** Problem description **
In your reply, reproduce the lines from the first one below to the line containing "[button] (233, 1413)", inclusive, exactly as they stand.

====

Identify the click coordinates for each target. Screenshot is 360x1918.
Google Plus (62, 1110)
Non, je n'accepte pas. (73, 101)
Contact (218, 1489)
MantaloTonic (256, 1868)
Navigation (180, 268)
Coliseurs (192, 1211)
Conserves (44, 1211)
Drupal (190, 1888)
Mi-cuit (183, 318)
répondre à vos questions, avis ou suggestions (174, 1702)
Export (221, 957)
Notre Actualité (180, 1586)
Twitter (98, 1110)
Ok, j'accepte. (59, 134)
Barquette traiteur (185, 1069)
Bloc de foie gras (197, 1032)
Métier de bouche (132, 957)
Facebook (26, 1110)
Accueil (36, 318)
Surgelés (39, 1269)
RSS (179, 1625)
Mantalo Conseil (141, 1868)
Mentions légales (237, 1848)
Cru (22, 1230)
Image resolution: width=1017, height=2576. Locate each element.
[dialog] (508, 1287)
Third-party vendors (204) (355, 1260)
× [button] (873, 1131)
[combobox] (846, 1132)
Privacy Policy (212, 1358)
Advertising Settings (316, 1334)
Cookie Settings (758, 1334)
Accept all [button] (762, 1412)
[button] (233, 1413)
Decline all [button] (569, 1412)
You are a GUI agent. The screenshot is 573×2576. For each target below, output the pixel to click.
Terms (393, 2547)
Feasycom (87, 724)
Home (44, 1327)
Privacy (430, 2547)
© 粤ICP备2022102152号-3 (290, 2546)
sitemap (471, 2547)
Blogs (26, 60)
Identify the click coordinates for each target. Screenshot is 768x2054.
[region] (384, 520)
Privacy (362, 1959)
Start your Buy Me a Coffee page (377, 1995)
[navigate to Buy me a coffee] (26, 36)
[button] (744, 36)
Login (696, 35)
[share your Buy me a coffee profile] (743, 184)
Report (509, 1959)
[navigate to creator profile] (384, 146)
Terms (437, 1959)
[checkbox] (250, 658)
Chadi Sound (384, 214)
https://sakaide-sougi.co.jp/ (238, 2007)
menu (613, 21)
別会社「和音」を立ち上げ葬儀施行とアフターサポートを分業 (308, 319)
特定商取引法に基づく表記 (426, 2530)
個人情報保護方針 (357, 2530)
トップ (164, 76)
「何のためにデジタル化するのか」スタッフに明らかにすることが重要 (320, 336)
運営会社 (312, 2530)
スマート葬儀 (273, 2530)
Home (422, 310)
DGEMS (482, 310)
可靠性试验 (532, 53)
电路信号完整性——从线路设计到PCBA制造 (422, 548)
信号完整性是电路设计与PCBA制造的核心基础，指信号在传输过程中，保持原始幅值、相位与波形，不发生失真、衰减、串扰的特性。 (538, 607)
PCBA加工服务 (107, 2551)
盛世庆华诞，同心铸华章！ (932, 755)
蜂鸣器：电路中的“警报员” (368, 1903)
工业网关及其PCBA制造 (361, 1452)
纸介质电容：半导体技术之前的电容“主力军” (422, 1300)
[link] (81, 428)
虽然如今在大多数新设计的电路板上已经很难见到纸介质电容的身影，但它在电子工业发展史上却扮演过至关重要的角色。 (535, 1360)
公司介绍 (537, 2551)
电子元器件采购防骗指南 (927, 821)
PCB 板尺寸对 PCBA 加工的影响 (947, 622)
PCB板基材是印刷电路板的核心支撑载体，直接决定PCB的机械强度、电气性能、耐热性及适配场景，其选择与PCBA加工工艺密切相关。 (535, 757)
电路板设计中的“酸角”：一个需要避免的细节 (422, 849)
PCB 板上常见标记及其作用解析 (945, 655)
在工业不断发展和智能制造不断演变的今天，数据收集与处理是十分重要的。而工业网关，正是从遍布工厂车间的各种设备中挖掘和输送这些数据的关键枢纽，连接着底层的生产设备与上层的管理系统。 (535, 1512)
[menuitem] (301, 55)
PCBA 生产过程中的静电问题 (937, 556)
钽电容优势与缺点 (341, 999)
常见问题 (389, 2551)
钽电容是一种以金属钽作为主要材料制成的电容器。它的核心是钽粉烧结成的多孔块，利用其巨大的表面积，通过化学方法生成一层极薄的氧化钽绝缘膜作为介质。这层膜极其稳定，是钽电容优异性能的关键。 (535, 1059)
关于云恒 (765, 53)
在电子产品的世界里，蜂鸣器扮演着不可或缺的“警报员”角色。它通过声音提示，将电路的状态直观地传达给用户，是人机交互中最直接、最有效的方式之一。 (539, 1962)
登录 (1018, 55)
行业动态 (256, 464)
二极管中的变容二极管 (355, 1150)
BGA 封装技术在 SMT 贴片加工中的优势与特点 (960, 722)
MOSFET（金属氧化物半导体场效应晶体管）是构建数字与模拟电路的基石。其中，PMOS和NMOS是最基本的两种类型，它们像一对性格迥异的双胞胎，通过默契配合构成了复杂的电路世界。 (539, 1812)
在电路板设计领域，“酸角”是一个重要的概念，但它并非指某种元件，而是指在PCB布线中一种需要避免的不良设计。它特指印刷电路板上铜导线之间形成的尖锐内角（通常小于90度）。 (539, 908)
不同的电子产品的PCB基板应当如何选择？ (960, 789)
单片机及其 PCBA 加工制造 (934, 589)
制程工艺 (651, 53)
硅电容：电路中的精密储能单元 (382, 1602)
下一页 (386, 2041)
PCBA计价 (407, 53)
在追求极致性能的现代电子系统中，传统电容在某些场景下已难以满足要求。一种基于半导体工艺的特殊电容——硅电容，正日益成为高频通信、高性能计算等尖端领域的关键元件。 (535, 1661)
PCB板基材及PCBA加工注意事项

====

** Answer for the task **
Identify the click coordinates for each target. Screenshot is 360x1918.
Google Plus (62, 1110)
Non, je n'accepte pas. (73, 101)
Contact (218, 1489)
MantaloTonic (256, 1868)
Navigation (180, 268)
Coliseurs (192, 1211)
Conserves (44, 1211)
Drupal (190, 1888)
Mi-cuit (183, 318)
répondre à vos questions, avis ou suggestions (174, 1702)
Export (221, 957)
Notre Actualité (180, 1586)
Twitter (98, 1110)
Ok, j'accepte. (59, 134)
Barquette traiteur (185, 1069)
Bloc de foie gras (197, 1032)
Métier de bouche (132, 957)
Facebook (26, 1110)
Accueil (36, 318)
Surgelés (39, 1269)
RSS (179, 1625)
Mantalo Conseil (141, 1868)
Mentions légales (237, 1848)
Cru (22, 1230)
Image resolution: width=1017, height=2576. Locate each element.
[dialog] (508, 1287)
Third-party vendors (204) (355, 1260)
× [button] (873, 1131)
[combobox] (846, 1132)
Privacy Policy (212, 1358)
Advertising Settings (316, 1334)
Cookie Settings (758, 1334)
Accept all [button] (762, 1412)
[button] (233, 1413)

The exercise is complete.